WHAT NEEDS TO BE DONE:
Would you please print the data a second time, exactly as it stands?

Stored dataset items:
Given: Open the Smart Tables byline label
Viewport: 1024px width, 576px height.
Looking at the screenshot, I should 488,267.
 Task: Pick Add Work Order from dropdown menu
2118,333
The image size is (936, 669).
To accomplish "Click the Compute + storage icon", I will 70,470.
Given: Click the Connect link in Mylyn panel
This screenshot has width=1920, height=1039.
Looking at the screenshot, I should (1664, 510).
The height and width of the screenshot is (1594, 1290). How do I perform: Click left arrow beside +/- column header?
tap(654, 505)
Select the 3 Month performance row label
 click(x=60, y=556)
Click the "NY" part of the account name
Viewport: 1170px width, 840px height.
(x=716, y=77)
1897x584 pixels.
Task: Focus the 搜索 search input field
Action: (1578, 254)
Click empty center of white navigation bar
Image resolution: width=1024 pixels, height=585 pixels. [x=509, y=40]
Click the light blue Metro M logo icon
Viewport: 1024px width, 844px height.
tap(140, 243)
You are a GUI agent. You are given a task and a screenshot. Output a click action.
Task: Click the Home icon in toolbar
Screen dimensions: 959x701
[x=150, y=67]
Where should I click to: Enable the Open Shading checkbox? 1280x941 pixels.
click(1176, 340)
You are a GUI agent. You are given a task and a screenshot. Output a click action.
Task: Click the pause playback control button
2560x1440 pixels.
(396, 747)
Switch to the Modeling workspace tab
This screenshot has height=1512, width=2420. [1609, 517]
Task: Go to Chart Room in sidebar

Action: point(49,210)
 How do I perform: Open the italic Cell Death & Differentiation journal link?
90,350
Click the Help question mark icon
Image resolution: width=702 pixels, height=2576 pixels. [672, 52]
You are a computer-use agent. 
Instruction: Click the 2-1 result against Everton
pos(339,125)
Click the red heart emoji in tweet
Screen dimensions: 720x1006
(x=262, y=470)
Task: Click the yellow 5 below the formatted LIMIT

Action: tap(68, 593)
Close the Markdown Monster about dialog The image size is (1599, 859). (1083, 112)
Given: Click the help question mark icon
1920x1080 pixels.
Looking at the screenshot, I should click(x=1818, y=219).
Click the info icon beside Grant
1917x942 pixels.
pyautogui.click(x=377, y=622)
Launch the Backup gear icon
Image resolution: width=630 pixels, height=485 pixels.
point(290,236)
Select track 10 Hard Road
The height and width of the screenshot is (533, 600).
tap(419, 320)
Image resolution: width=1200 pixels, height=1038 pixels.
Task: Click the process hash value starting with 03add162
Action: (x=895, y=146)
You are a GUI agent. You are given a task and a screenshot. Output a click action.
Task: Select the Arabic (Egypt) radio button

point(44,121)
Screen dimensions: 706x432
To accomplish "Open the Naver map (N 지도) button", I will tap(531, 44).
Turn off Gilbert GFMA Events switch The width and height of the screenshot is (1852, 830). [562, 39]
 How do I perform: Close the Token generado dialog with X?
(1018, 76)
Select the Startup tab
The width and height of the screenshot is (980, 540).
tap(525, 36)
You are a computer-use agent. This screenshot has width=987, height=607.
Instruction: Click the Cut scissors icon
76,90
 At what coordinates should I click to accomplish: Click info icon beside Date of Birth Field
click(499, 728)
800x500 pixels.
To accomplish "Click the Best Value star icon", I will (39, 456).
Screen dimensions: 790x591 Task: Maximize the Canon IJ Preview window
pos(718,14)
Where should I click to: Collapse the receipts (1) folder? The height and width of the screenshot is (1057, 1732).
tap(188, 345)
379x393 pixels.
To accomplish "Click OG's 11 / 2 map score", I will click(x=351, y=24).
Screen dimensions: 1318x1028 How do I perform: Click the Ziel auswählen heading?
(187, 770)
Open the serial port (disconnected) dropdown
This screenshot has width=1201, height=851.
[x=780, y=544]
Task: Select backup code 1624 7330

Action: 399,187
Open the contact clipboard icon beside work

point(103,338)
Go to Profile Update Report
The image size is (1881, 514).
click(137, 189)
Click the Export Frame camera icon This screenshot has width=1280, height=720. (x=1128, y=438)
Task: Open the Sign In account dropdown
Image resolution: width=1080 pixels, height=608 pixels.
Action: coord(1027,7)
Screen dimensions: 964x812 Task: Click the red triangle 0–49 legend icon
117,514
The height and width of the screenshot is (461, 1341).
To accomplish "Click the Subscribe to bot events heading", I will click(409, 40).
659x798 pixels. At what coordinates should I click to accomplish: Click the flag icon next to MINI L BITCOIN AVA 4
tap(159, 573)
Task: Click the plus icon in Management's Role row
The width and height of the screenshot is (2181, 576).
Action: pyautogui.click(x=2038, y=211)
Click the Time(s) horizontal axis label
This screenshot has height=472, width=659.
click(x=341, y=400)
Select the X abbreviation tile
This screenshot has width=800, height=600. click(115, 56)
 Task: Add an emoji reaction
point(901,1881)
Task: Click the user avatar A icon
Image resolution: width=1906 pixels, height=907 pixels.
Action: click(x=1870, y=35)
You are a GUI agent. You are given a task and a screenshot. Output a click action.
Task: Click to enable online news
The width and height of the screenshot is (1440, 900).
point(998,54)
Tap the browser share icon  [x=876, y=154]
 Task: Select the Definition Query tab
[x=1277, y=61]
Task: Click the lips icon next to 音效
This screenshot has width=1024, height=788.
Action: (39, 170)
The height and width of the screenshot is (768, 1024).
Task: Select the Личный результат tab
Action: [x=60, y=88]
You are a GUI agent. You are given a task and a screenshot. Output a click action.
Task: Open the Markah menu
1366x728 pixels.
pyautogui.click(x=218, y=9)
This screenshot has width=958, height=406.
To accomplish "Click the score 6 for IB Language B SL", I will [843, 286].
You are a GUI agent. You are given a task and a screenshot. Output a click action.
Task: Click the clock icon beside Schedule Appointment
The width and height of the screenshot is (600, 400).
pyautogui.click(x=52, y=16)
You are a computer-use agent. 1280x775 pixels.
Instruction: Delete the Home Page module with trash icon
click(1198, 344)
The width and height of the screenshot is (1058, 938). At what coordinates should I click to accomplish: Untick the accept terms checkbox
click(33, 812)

ANSWER SPACE:
Given: Open the Smart Tables byline label
Viewport: 1024px width, 576px height.
Looking at the screenshot, I should 488,267.
 Task: Pick Add Work Order from dropdown menu
2118,333
The image size is (936, 669).
To accomplish "Click the Compute + storage icon", I will 70,470.
Given: Click the Connect link in Mylyn panel
This screenshot has width=1920, height=1039.
Looking at the screenshot, I should (1664, 510).
The height and width of the screenshot is (1594, 1290). How do I perform: Click left arrow beside +/- column header?
tap(654, 505)
Select the 3 Month performance row label
 click(x=60, y=556)
Click the "NY" part of the account name
Viewport: 1170px width, 840px height.
(x=716, y=77)
1897x584 pixels.
Task: Focus the 搜索 search input field
Action: (1578, 254)
Click empty center of white navigation bar
Image resolution: width=1024 pixels, height=585 pixels. [x=509, y=40]
Click the light blue Metro M logo icon
Viewport: 1024px width, 844px height.
tap(140, 243)
You are a GUI agent. You are given a task and a screenshot. Output a click action.
Task: Click the Home icon in toolbar
Screen dimensions: 959x701
[x=150, y=67]
Where should I click to: Enable the Open Shading checkbox? 1280x941 pixels.
click(1176, 340)
You are a GUI agent. You are given a task and a screenshot. Output a click action.
Task: Click the pause playback control button
2560x1440 pixels.
(396, 747)
Switch to the Modeling workspace tab
This screenshot has height=1512, width=2420. [1609, 517]
Task: Go to Chart Room in sidebar

Action: point(49,210)
 How do I perform: Open the italic Cell Death & Differentiation journal link?
90,350
Click the Help question mark icon
Image resolution: width=702 pixels, height=2576 pixels. [672, 52]
You are a computer-use agent. 
Instruction: Click the 2-1 result against Everton
pos(339,125)
Click the red heart emoji in tweet
Screen dimensions: 720x1006
(x=262, y=470)
Task: Click the yellow 5 below the formatted LIMIT

Action: tap(68, 593)
Close the Markdown Monster about dialog The image size is (1599, 859). (1083, 112)
Given: Click the help question mark icon
1920x1080 pixels.
Looking at the screenshot, I should click(x=1818, y=219).
Click the info icon beside Grant
1917x942 pixels.
pyautogui.click(x=377, y=622)
Launch the Backup gear icon
Image resolution: width=630 pixels, height=485 pixels.
point(290,236)
Select track 10 Hard Road
The height and width of the screenshot is (533, 600).
tap(419, 320)
Image resolution: width=1200 pixels, height=1038 pixels.
Task: Click the process hash value starting with 03add162
Action: (x=895, y=146)
You are a GUI agent. You are given a task and a screenshot. Output a click action.
Task: Select the Arabic (Egypt) radio button

point(44,121)
Screen dimensions: 706x432
To accomplish "Open the Naver map (N 지도) button", I will tap(531, 44).
Turn off Gilbert GFMA Events switch The width and height of the screenshot is (1852, 830). [562, 39]
 How do I perform: Close the Token generado dialog with X?
(1018, 76)
Select the Startup tab
The width and height of the screenshot is (980, 540).
tap(525, 36)
You are a computer-use agent. This screenshot has width=987, height=607.
Instruction: Click the Cut scissors icon
76,90
 At what coordinates should I click to accomplish: Click info icon beside Date of Birth Field
click(499, 728)
800x500 pixels.
To accomplish "Click the Best Value star icon", I will (39, 456).
Screen dimensions: 790x591 Task: Maximize the Canon IJ Preview window
pos(718,14)
Where should I click to: Collapse the receipts (1) folder? The height and width of the screenshot is (1057, 1732).
tap(188, 345)
379x393 pixels.
To accomplish "Click OG's 11 / 2 map score", I will click(x=351, y=24).
Screen dimensions: 1318x1028 How do I perform: Click the Ziel auswählen heading?
(187, 770)
Open the serial port (disconnected) dropdown
This screenshot has width=1201, height=851.
[x=780, y=544]
Task: Select backup code 1624 7330

Action: 399,187
Open the contact clipboard icon beside work

point(103,338)
Go to Profile Update Report
The image size is (1881, 514).
click(137, 189)
Click the Export Frame camera icon This screenshot has width=1280, height=720. (x=1128, y=438)
Task: Open the Sign In account dropdown
Image resolution: width=1080 pixels, height=608 pixels.
Action: coord(1027,7)
Screen dimensions: 964x812 Task: Click the red triangle 0–49 legend icon
117,514
The height and width of the screenshot is (461, 1341).
To accomplish "Click the Subscribe to bot events heading", I will click(409, 40).
659x798 pixels. At what coordinates should I click to accomplish: Click the flag icon next to MINI L BITCOIN AVA 4
tap(159, 573)
Task: Click the plus icon in Management's Role row
The width and height of the screenshot is (2181, 576).
Action: pyautogui.click(x=2038, y=211)
Click the Time(s) horizontal axis label
This screenshot has height=472, width=659.
click(x=341, y=400)
Select the X abbreviation tile
This screenshot has width=800, height=600. click(115, 56)
 Task: Add an emoji reaction
point(901,1881)
Task: Click the user avatar A icon
Image resolution: width=1906 pixels, height=907 pixels.
Action: click(x=1870, y=35)
You are a GUI agent. You are given a task and a screenshot. Output a click action.
Task: Click to enable online news
The width and height of the screenshot is (1440, 900).
point(998,54)
Tap the browser share icon  [x=876, y=154]
 Task: Select the Definition Query tab
[x=1277, y=61]
Task: Click the lips icon next to 音效
This screenshot has width=1024, height=788.
Action: (39, 170)
The height and width of the screenshot is (768, 1024).
Task: Select the Личный результат tab
Action: [x=60, y=88]
You are a GUI agent. You are given a task and a screenshot. Output a click action.
Task: Open the Markah menu
1366x728 pixels.
pyautogui.click(x=218, y=9)
This screenshot has width=958, height=406.
To accomplish "Click the score 6 for IB Language B SL", I will [843, 286].
You are a GUI agent. You are given a task and a screenshot. Output a click action.
Task: Click the clock icon beside Schedule Appointment
The width and height of the screenshot is (600, 400).
pyautogui.click(x=52, y=16)
You are a computer-use agent. 1280x775 pixels.
Instruction: Delete the Home Page module with trash icon
click(1198, 344)
The width and height of the screenshot is (1058, 938). At what coordinates should I click to accomplish: Untick the accept terms checkbox
click(33, 812)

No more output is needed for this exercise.